I suspect that the effect will look far better a bit larger, and particularly so in a print.

Is there a fractional tilt down on the left? I often find that when I'm concentrating on a particularly difficult aspect of processing, I miss soem of the basic checks.
18 Apr 2018 8:49AM
Hi Dudler, thanks for your comment.

It raises questions that have been increasingly occurring to me. To what extent must a satisfying photographic image work as a thumbnail? Obviously, if it does, it will attract more views, but is this desideratum actually hampering the development of photography as an art form, especially in these days of high-resolution images and large 'retina' displays? Does 'being sharp' thereby end up as the only criterion for the success of the larger version of the image?

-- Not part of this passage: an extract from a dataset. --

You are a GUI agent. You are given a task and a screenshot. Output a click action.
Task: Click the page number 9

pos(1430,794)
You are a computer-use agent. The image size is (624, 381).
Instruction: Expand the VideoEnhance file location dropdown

I'd be inclined to look to traditional art - paintings - to supply this answer. I suspect the answer to my first question will be 'yes'. The composition of great paintings is such that it works as a thumbnail, or 'at a distance', as our forefathers used to say, but draws the viewer into the detail as he gets closer.

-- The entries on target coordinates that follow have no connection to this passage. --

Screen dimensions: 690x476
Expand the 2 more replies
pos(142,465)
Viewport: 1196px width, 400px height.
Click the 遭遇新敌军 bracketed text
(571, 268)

So I think where this image falls short is in its composition. Also, there's a bit much muddy brown - one wants ones willows to weep romantically over clear blue water - but that might be remedied through PS. I think it is straight, though. There are buildings behind the trees which are upright and the swan looks stable over its leg....


dudler Plus
18 1.7k 1877 England
19 Apr 2018 5:13AM
I think the answer to the question is 'it depends on whether the viewer will look closer' - and often they won't. I was looking at the normal display of hte image, though, and it was that which raised the question. The enlarged view is markedly better.

I wonder if great paintings do necessarily work as thumbnails? Not a question that Leonardo will ever have asked himself, as they didn't exist in his day. The need (if it is a need) is driven by screens and clicks. I'd suspect that Turner, the photographer's painter, would have expected any viewer to spend at least a minute or two looking at his pictures before reaching any conclusions, but he was painting for people who had to walk, and couldn't click away in a fraction of a second.

The straightness? I can't be sure, but the acid test is reflections being precisely below the object, which is hard to check on screen. I think I was looking at what might be called the aggregate of all the trees.

An interesting discussion - thank you for pickign it up!